Mrs. Gerrish shifted her baby to another knee, and followed her husband with her eyes, as he dismounted from his stool and began to pace the room.
“I came into this town a poor boy, without a penny in my pocket, and I have made my own way, every inch of it, unaided and alone. I am a thorough believer in giving every one an equal chance to rise and to--get along; I would not throw an obstacle in anybody's way; but I do not believe--I do _not_ believe--in pampering those who have not risen, or have made no effort to rise.”
“It's their wastefulness, in nine cases out of ten, that keeps them down,” said Mrs. Gerrish.
“I don't care _what_ it is, I don't _ask_ what it is, that keeps them down. I don't expect to invite my clerks or Mrs. Gerrish's servants into my parlour.
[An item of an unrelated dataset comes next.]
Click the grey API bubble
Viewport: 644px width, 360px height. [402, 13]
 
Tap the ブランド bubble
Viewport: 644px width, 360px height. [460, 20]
I will meet them at the polls, or the communion table, or on any proper occasion; but a man's home is _sacred_. I will not allow my wife or my children to associate with those whose--whose--whose idleness, or vice, or whatever, has kept them down in a country where--where everybody stands on an equality; and what I will not do myself, I will not ask others to do. I make it a rule to do unto others as I would have them do unto me. It is all nonsense to attempt to introduce those one-ideaed notions into--put them in practice.”
“Yes,” said Mrs. Munger, with deep conviction, “that is my own feeling, Mr. Gerrish, and I'm glad to have it corroborated by your experience. Then you _wouldn't_ drop the little invited dance and supper?”